From the first line to the last, restate the data exactly, leaving out the images.

Given data START

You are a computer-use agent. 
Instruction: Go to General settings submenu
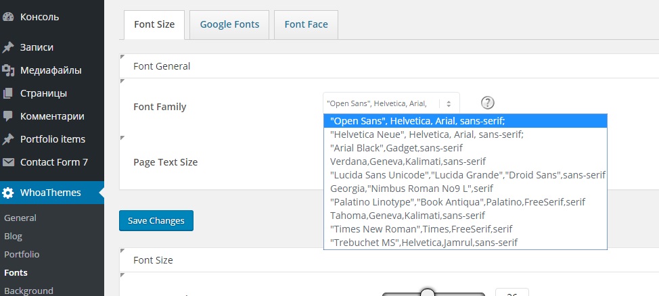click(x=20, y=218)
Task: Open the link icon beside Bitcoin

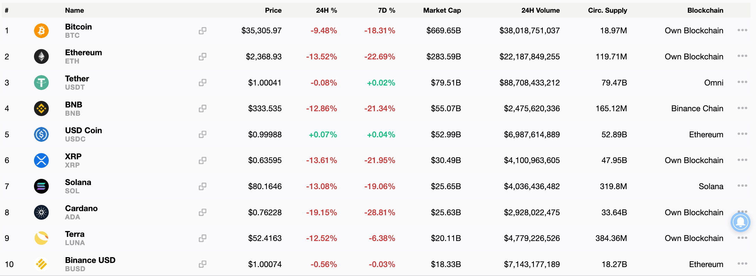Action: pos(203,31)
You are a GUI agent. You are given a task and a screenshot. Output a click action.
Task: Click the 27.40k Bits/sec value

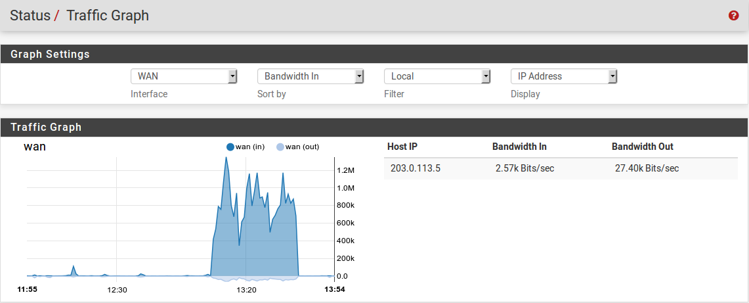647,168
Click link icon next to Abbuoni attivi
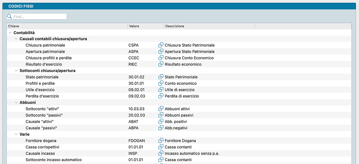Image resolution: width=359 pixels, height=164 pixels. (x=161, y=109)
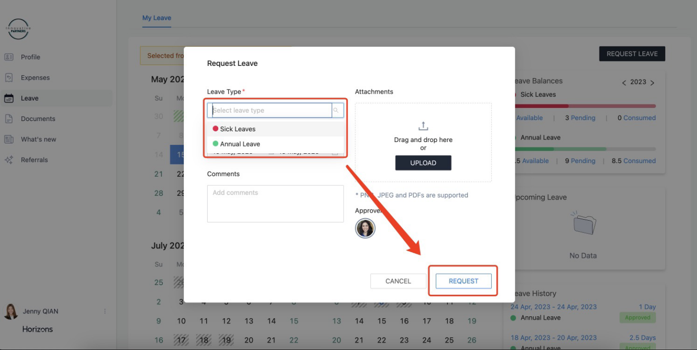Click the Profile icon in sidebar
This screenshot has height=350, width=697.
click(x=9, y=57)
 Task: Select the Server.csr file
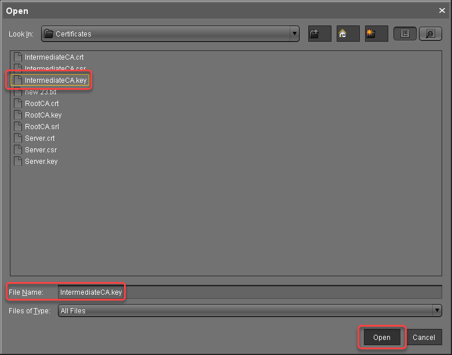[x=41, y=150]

Given data END

### Solution below
You are a computer-use agent. 
Instruction: Go to General settings submenu
click(x=20, y=218)
Task: Open the link icon beside Bitcoin

Action: pos(203,31)
You are a GUI agent. You are given a task and a screenshot. Output a click action.
Task: Click the 27.40k Bits/sec value

647,168
Click link icon next to Abbuoni attivi
Image resolution: width=359 pixels, height=164 pixels. (x=161, y=109)
Click the Profile icon in sidebar
This screenshot has height=350, width=697.
click(x=9, y=57)
 Task: Select the Server.csr file
[x=41, y=150]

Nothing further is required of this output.